REQUIRED TASK A |
Rewrite the records from their start through the line containing "Tilmeld nyhedsbrev (381, 14)", switching "Nouvelles" to "Actualités" and leaving everything else as is.

PAGE EXCERPT |

El Cancionero: Mas y Mas is a four-CD box set by the American rock band Los Lobos, released in 2000. It contains album tracks, live recordings, rarities, and alternate versions, as well as tracks from solo and side projects, soundtracks, and tribute albums. Of the eighty-six tracks on the box set, eleven are previously unissued.

"El Cancionero" translates as "songbook" or "the person who interprets songs," according to guitarist/drummer Louie Pérez. The set was the subject of an essay by author Nick Hornby in his collection Songbook.

Reception

Writing for AllMusic,  Stephen Thomas Erlewine called it "the definitive portrait of Los Lobos". He wrote, "As the set winds from the authentic Mexican folk music of 1977 through the gutsy roots rock of 1987 and the dreamy soundscapes of 1992 to the daring music of the mid-'90s and then the consolidation of their strengths on 1999's This Time, it's hard not to be astonished not just by the band's range, but the fact that they do it all really well."

The Guardian described the box set as "a comprehensive history of the band" with "dodgy patches among the triumphs". The eighty-six tracks are, according to The Guardian, "so varied it seems remarkable that they should be recorded by the same musicians."

Track listing

Note
 Tracks 8 and 9 recorded live January 14, 1984 at La Casa de la Raza, Santa Barbara, California.

Notes
 Track 5 recorded live December 11, 1987 at the Hollywood Palladium, Hollywood, California.
 Track 20 recorded live October 18, 1987 in Burbank, California.

Notes
 Track 12 recorded live January 9, 1993 at the Moritz von Bomhard Theatre/Kentucky Center for the Performing Arts, Louisville, Kentucky.

Item coordinate data
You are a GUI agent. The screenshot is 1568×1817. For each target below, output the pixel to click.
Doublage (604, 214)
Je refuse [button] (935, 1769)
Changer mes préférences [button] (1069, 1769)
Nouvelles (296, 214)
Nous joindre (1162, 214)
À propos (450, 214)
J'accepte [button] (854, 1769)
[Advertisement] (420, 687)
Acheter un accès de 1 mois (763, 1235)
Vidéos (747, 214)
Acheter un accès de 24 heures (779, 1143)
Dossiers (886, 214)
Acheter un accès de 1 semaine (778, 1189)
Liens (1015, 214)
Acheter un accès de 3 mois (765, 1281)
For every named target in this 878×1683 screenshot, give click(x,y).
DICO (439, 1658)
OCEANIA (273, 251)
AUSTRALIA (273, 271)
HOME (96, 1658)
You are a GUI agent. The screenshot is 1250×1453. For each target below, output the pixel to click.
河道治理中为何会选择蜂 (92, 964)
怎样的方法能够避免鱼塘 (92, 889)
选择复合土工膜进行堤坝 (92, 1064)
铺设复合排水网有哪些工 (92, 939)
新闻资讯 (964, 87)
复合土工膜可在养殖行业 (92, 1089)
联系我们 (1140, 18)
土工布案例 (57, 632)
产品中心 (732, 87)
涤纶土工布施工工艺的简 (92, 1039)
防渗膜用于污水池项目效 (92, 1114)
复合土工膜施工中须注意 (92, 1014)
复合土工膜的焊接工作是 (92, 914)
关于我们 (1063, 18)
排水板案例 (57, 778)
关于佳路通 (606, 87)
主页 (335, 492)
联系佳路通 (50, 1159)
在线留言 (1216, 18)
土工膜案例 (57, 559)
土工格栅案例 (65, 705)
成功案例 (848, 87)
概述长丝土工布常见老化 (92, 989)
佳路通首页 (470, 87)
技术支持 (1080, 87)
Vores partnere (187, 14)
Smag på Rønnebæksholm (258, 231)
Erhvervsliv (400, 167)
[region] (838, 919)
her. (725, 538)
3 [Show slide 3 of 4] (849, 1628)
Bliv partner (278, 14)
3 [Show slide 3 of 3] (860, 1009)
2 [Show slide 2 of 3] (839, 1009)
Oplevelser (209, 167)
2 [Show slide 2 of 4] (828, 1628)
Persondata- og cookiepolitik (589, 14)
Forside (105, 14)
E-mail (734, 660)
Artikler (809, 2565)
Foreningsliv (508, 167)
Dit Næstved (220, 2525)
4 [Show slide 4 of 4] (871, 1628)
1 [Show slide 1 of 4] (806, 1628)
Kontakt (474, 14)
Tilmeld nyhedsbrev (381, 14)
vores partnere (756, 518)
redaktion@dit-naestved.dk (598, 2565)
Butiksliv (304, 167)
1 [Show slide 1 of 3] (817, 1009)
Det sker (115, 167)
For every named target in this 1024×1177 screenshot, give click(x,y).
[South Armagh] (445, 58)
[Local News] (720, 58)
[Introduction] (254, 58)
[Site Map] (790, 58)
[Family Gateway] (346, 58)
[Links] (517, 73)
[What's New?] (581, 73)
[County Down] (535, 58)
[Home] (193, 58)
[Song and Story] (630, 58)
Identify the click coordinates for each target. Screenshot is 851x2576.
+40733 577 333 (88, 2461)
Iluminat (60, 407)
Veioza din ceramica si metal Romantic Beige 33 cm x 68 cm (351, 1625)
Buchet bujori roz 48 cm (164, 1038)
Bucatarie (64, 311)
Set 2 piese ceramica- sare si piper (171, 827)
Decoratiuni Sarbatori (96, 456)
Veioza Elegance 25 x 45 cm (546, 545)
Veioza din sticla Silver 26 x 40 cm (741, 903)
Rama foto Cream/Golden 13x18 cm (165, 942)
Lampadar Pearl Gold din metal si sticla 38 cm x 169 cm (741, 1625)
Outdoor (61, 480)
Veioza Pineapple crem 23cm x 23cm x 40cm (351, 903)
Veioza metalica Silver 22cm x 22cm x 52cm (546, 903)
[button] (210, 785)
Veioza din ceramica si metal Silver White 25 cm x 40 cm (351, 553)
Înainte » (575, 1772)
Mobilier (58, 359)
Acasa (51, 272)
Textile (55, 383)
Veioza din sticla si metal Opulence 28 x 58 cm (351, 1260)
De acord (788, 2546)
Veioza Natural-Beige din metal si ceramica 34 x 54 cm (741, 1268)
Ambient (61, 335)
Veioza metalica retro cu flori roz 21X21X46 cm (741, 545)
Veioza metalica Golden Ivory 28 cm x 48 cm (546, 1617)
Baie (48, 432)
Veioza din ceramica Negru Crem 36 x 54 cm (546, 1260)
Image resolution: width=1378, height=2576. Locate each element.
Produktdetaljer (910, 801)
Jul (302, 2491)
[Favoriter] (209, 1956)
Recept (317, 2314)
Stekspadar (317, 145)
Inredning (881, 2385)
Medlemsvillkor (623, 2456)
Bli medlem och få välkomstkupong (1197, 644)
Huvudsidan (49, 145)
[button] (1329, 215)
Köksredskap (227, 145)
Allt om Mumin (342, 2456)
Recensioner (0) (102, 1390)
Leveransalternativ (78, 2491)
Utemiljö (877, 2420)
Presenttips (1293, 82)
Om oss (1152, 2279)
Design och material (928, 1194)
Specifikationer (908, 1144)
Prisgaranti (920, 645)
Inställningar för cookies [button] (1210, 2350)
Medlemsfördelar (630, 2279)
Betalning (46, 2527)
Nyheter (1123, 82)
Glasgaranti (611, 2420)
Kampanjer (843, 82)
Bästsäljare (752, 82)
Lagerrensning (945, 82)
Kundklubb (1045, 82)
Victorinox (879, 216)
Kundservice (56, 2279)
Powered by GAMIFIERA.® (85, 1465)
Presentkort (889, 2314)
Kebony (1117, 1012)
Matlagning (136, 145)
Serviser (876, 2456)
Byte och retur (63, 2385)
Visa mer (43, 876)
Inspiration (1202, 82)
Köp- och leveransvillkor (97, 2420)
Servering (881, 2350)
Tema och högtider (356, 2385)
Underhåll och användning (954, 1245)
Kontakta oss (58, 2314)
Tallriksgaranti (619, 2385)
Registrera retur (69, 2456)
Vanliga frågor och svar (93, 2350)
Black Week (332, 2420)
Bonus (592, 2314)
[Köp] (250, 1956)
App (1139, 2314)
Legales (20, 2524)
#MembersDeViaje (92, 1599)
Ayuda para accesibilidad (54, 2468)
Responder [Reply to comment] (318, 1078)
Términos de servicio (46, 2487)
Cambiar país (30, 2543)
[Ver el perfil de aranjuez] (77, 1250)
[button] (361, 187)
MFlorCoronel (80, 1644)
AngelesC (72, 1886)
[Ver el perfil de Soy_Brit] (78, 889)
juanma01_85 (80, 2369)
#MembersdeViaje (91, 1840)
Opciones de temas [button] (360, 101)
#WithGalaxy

REQUIRED TASK B |
From the text on the Los Lobos box set, set down word for word the passage that begins with "El Cancionero: Mas" and ends with "are previously unissued.".

EXPECTED ANSWER A |
You are a GUI agent. The screenshot is 1568×1817. For each target below, output the pixel to click.
Doublage (604, 214)
Je refuse [button] (935, 1769)
Changer mes préférences [button] (1069, 1769)
Actualités (296, 214)
Nous joindre (1162, 214)
À propos (450, 214)
J'accepte [button] (854, 1769)
[Advertisement] (420, 687)
Acheter un accès de 1 mois (763, 1235)
Vidéos (747, 214)
Acheter un accès de 24 heures (779, 1143)
Dossiers (886, 214)
Acheter un accès de 1 semaine (778, 1189)
Liens (1015, 214)
Acheter un accès de 3 mois (765, 1281)
For every named target in this 878×1683 screenshot, give click(x,y).
DICO (439, 1658)
OCEANIA (273, 251)
AUSTRALIA (273, 271)
HOME (96, 1658)
You are a GUI agent. The screenshot is 1250×1453. For each target below, output the pixel to click.
河道治理中为何会选择蜂 (92, 964)
怎样的方法能够避免鱼塘 (92, 889)
选择复合土工膜进行堤坝 (92, 1064)
铺设复合排水网有哪些工 (92, 939)
新闻资讯 (964, 87)
复合土工膜可在养殖行业 (92, 1089)
联系我们 (1140, 18)
土工布案例 (57, 632)
产品中心 (732, 87)
涤纶土工布施工工艺的简 (92, 1039)
防渗膜用于污水池项目效 (92, 1114)
复合土工膜施工中须注意 (92, 1014)
复合土工膜的焊接工作是 (92, 914)
关于我们 (1063, 18)
排水板案例 (57, 778)
关于佳路通 (606, 87)
主页 (335, 492)
联系佳路通 (50, 1159)
在线留言 (1216, 18)
土工膜案例 (57, 559)
土工格栅案例 (65, 705)
成功案例 (848, 87)
概述长丝土工布常见老化 (92, 989)
佳路通首页 (470, 87)
技术支持 (1080, 87)
Vores partnere (187, 14)
Smag på Rønnebæksholm (258, 231)
Erhvervsliv (400, 167)
[region] (838, 919)
her. (725, 538)
3 [Show slide 3 of 4] (849, 1628)
Bliv partner (278, 14)
3 [Show slide 3 of 3] (860, 1009)
2 [Show slide 2 of 3] (839, 1009)
Oplevelser (209, 167)
2 [Show slide 2 of 4] (828, 1628)
Persondata- og cookiepolitik (589, 14)
Forside (105, 14)
E-mail (734, 660)
Artikler (809, 2565)
Foreningsliv (508, 167)
Dit Næstved (220, 2525)
4 [Show slide 4 of 4] (871, 1628)
1 [Show slide 1 of 4] (806, 1628)
Kontakt (474, 14)
Tilmeld nyhedsbrev (381, 14)

EXPECTED ANSWER B |
El Cancionero: Mas y Mas is a four-CD box set by the American rock band Los Lobos, released in 2000. It contains album tracks, live recordings, rarities, and alternate versions, as well as tracks from solo and side projects, soundtracks, and tribute albums. Of the eighty-six tracks on the box set, eleven are previously unissued.